**HOW TO COMPLETE THIS TASK:** Find every line below that contains the word "computer" and copy it out.

**Stored data:**
▬▬▬▬▬▬

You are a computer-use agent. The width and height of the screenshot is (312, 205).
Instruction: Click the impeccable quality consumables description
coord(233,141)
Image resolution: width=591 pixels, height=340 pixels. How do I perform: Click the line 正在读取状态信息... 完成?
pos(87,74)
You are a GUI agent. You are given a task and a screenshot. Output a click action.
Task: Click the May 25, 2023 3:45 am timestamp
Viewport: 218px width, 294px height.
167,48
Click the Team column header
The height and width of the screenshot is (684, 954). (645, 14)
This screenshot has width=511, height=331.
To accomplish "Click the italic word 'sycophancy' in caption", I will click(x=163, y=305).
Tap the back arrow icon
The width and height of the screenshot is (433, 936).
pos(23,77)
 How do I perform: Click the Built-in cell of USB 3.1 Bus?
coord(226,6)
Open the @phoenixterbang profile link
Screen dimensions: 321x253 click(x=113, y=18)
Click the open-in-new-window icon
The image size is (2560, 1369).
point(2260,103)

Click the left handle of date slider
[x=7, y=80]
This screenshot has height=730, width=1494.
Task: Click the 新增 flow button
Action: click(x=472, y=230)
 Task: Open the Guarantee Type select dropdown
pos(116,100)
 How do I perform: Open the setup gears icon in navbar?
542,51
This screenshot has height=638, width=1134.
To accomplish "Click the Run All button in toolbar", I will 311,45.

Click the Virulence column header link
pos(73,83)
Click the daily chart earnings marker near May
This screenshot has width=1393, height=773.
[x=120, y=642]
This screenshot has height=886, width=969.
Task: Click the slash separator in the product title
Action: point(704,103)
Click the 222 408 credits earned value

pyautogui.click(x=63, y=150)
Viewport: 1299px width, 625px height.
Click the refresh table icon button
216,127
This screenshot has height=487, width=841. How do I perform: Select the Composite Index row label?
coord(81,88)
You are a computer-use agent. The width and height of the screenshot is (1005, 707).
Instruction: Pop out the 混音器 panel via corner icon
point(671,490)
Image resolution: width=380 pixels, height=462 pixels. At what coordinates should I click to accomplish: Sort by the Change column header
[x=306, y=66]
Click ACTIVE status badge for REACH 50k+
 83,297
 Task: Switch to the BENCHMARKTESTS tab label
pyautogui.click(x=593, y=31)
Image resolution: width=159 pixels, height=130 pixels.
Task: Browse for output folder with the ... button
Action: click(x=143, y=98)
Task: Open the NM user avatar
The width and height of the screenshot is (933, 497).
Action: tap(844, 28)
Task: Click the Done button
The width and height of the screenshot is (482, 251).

▬▬▬▬▬▬

**EXERCISE RESPONSE:**
You are a computer-use agent. The width and height of the screenshot is (312, 205).
You are a computer-use agent. The width and height of the screenshot is (1005, 707).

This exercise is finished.